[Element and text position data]
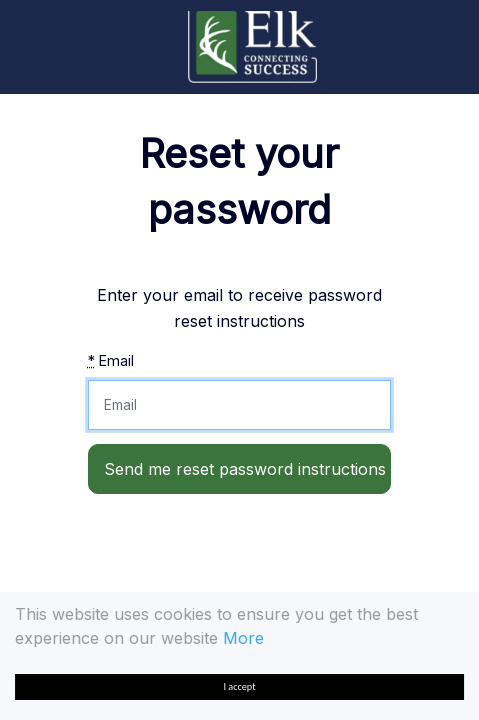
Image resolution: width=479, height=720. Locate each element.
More (243, 638)
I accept (240, 686)
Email (111, 360)
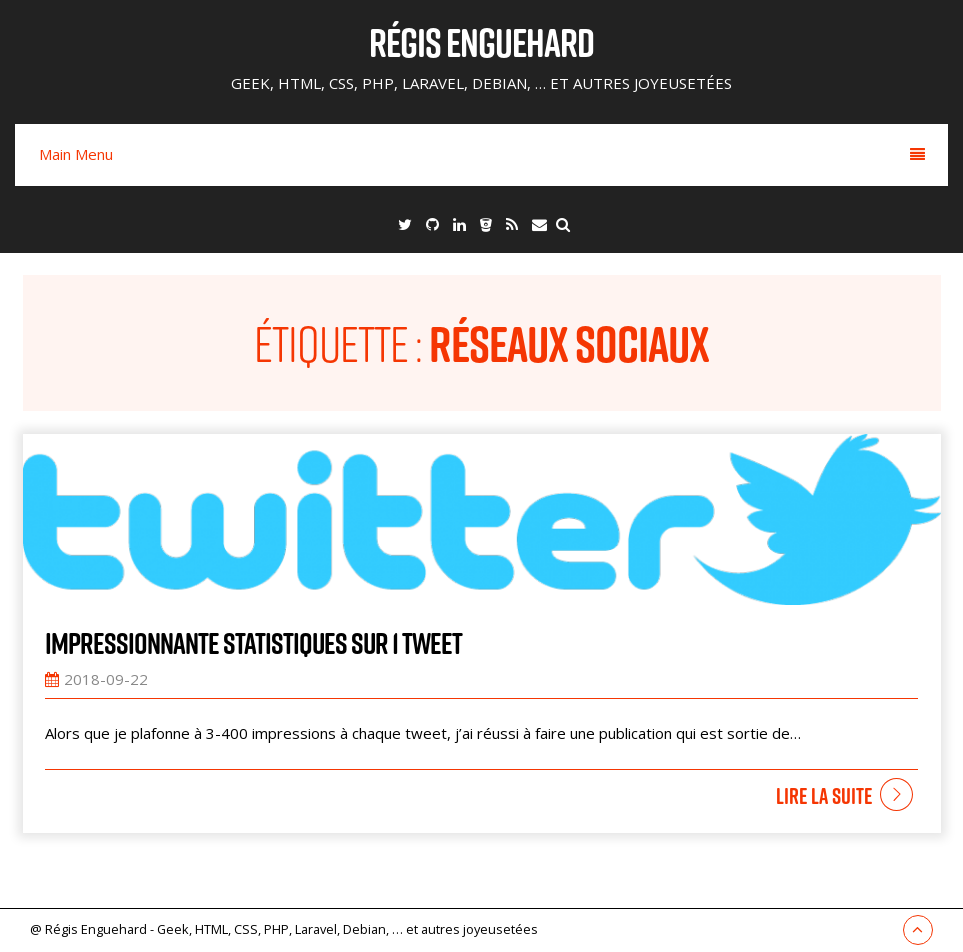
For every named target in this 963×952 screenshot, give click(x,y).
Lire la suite (824, 796)
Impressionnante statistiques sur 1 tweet (253, 643)
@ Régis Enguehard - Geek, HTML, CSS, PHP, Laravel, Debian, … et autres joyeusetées (284, 929)
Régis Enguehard (481, 42)
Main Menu (482, 154)
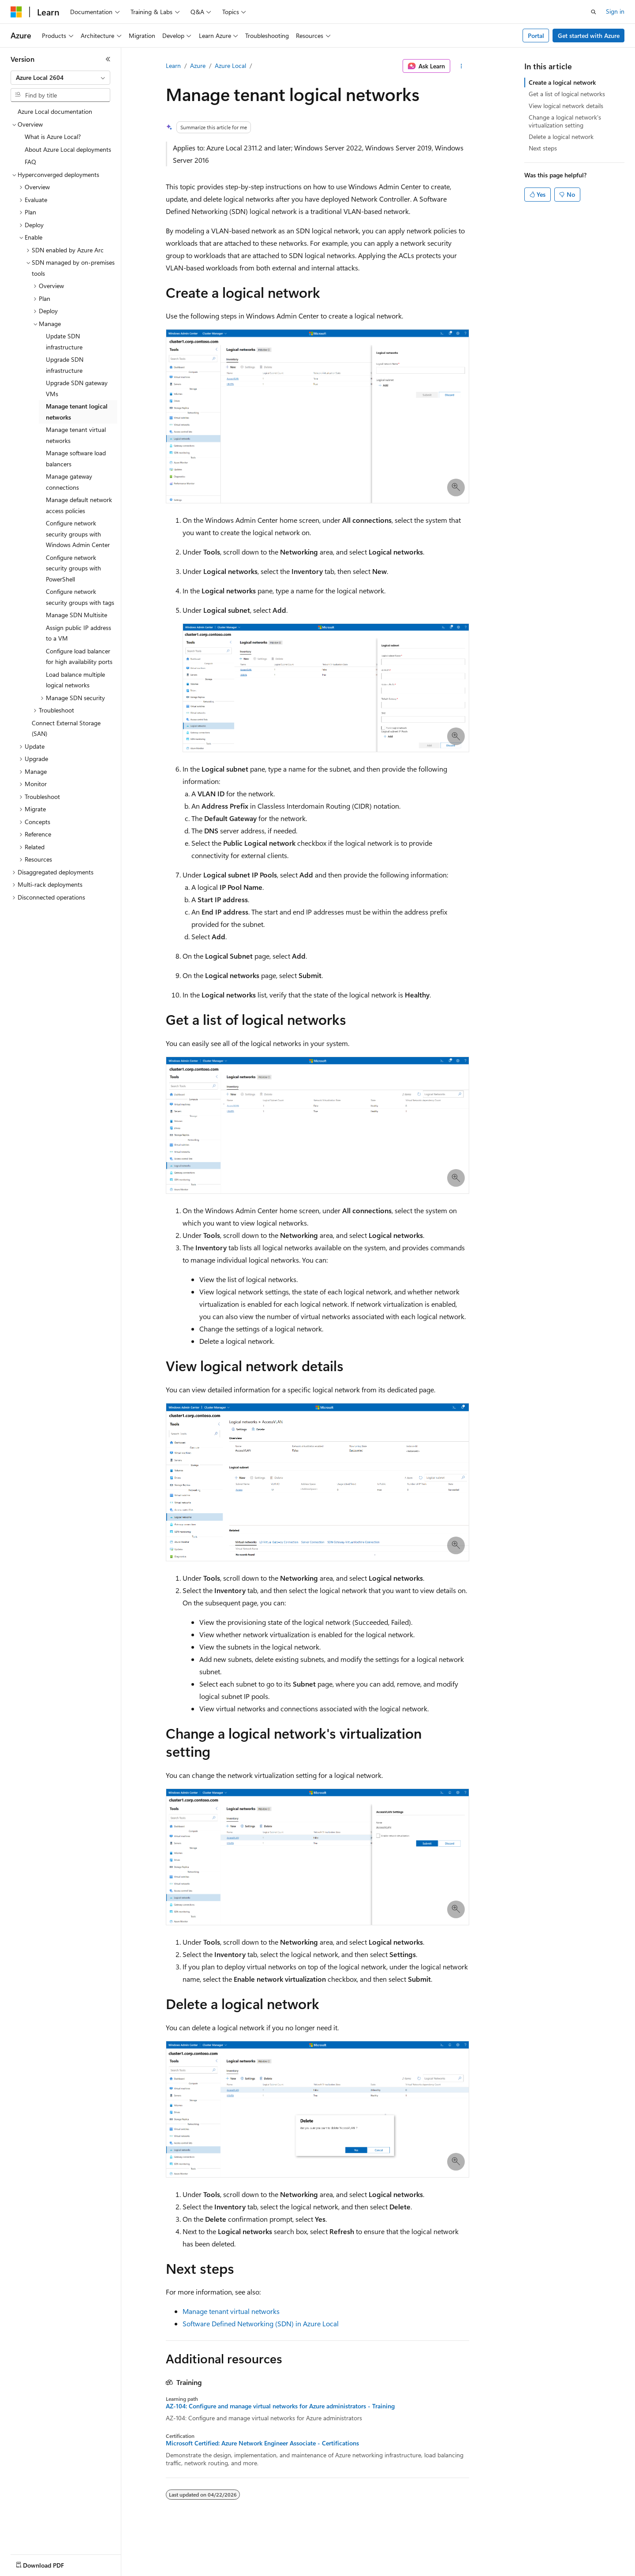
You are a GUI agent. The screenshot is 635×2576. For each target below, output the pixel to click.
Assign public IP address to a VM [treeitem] (78, 633)
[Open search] (593, 12)
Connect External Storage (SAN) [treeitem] (66, 728)
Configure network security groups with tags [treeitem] (80, 597)
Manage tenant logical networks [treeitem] (77, 411)
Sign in (615, 11)
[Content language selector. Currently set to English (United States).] (51, 2563)
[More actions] (461, 66)
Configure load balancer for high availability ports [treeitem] (79, 656)
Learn (173, 65)
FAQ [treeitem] (30, 161)
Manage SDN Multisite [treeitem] (76, 615)
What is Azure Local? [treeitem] (53, 136)
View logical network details (566, 105)
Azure (197, 65)
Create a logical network (562, 82)
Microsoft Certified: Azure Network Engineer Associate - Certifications (262, 2443)
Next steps (543, 148)
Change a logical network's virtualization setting (565, 121)
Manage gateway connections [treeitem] (69, 481)
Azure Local (230, 65)
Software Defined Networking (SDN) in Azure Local (261, 2323)
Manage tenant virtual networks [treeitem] (76, 435)
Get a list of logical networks (567, 94)
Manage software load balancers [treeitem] (76, 458)
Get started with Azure (589, 35)
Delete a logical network (561, 136)
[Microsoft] (16, 12)
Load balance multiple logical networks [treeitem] (75, 680)
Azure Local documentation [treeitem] (55, 111)
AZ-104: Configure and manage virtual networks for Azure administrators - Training (280, 2406)
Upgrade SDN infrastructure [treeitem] (64, 365)
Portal (536, 35)
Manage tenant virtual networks (231, 2311)
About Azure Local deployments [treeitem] (68, 149)
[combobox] (60, 78)
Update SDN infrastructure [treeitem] (64, 341)
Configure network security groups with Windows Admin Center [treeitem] (78, 534)
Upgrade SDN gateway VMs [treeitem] (77, 388)
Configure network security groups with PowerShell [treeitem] (73, 568)
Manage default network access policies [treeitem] (79, 505)
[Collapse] (108, 59)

TASK INSTRUCTIONS. Reproduce all of the data above, substituting "tree item" for every occurrence of "treeitem" and leaving everything else unchanged. Leave the pictures out of your answer.

WRITTEN SOLUTION.
Image resolution: width=479, height=720. Locate each element.
More (243, 638)
I accept (240, 686)
Email (111, 360)
For every named target in this 963×952 screenshot, give click(x,y).
Lire la suite (824, 796)
Impressionnante statistiques sur 1 tweet (253, 643)
@ Régis Enguehard - Geek, HTML, CSS, PHP, Laravel, Debian, … et autres joyeusetées (284, 929)
Régis Enguehard (481, 42)
Main Menu (482, 154)
You are a GUI agent. The screenshot is 635×2576. For each target below, output the pixel to click.
Assign public IP address to a VM [tree item] (78, 633)
[Open search] (593, 12)
Connect External Storage (SAN) [tree item] (66, 728)
Configure network security groups with tags [tree item] (80, 597)
Manage tenant logical networks [tree item] (77, 411)
Sign in (615, 11)
[Content language selector. Currently set to English (United States).] (51, 2563)
[More actions] (461, 66)
Configure load balancer for high availability ports [tree item] (79, 656)
Learn (173, 65)
FAQ [tree item] (30, 161)
Manage SDN Multisite [tree item] (76, 615)
What is Azure Local? [tree item] (53, 136)
View logical network details (566, 105)
Azure (197, 65)
Create a logical network (562, 82)
Microsoft Certified: Azure Network Engineer Associate - Certifications (262, 2443)
Next steps (543, 148)
Change a logical network's virtualization setting (565, 121)
Manage gateway connections [tree item] (69, 481)
Azure Local (230, 65)
Software Defined Networking (SDN) in Azure Local (261, 2323)
Manage tenant virtual networks [tree item] (76, 435)
Get a list of logical networks (567, 94)
Manage software load balancers [tree item] (76, 458)
Get started with Azure (589, 35)
Delete a logical network (561, 136)
[Microsoft] (16, 12)
Load balance multiple logical networks [tree item] (75, 680)
Azure Local documentation [tree item] (55, 111)
AZ-104: Configure and manage virtual networks for Azure administrators - Training (280, 2406)
Upgrade SDN infrastructure [tree item] (64, 365)
Portal (536, 35)
Manage tenant virtual networks (231, 2311)
About Azure Local deployments [tree item] (68, 149)
[combobox] (60, 78)
Update SDN infrastructure [tree item] (64, 341)
Configure network security groups with Windows Admin Center [tree item] (78, 534)
Upgrade SDN gateway VMs [tree item] (77, 388)
Configure network security groups with PowerShell [tree item] (73, 568)
Manage default network access policies [tree item] (79, 505)
[Collapse] (108, 59)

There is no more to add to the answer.